## Required task
Copy the data below verbatim, starting at the line containing "This screenshot has height=438, width=800." and ending at the line containing "pos(53,344)", both ends included.

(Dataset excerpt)
[start]

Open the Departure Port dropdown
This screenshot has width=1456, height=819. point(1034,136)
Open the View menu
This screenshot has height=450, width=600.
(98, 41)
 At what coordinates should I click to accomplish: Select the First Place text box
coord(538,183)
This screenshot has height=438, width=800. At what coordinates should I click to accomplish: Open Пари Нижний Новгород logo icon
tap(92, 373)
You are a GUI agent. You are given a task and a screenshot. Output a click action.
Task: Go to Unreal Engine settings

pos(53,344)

[end]
[start]

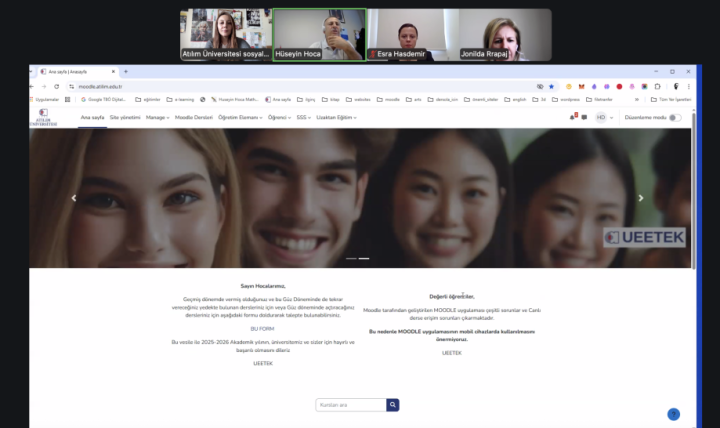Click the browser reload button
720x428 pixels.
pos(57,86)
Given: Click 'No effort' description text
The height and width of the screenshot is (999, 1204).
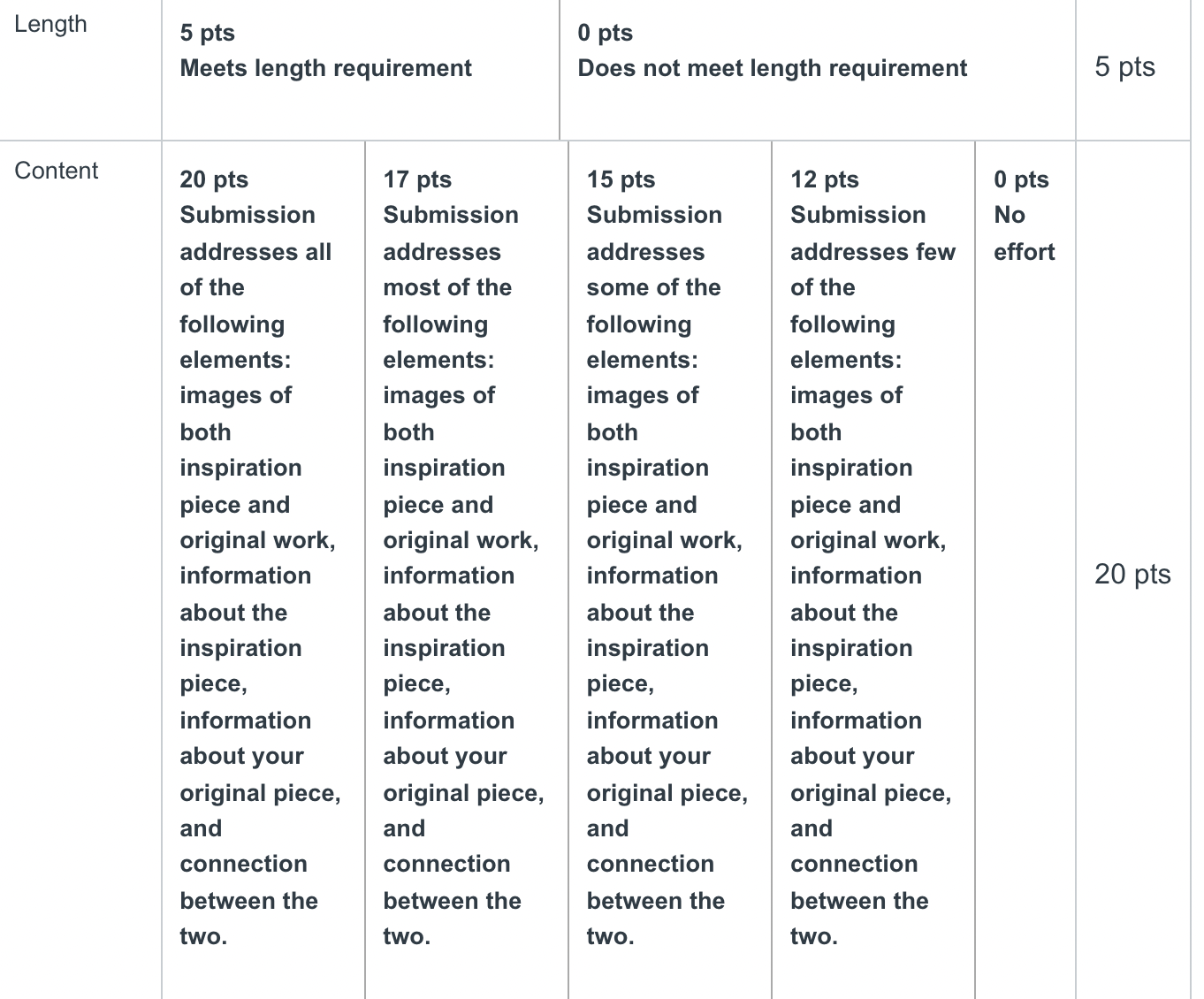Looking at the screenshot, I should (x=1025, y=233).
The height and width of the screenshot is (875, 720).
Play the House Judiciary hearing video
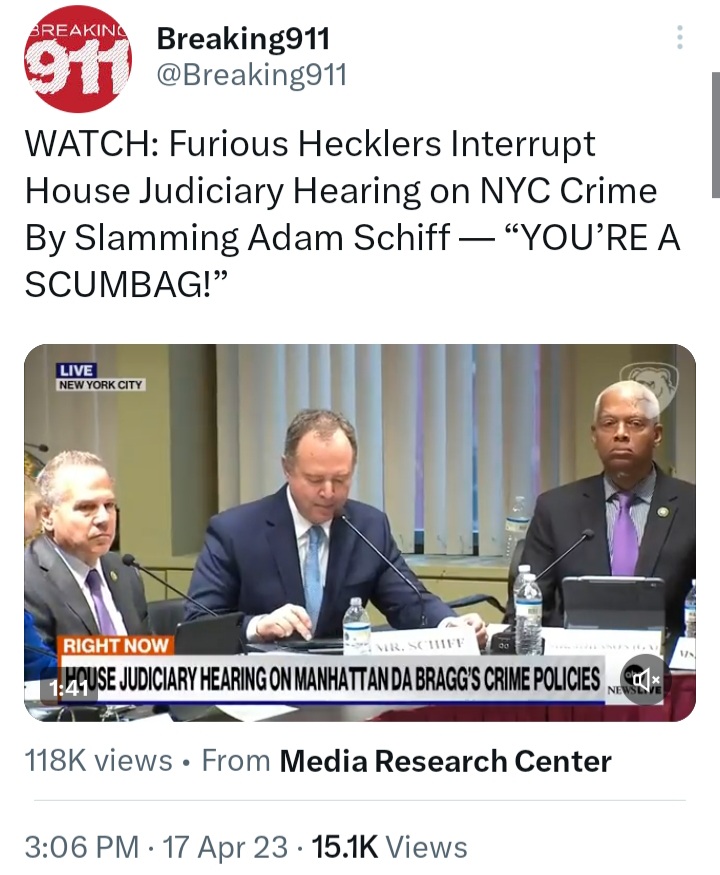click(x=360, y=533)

[end]

## The solution
This screenshot has height=438, width=800. At what coordinates should I click to accomplish: Open Пари Нижний Новгород logo icon
tap(92, 373)
You are a GUI agent. You are given a task and a screenshot. Output a click action.
Task: Go to Unreal Engine settings

pos(53,344)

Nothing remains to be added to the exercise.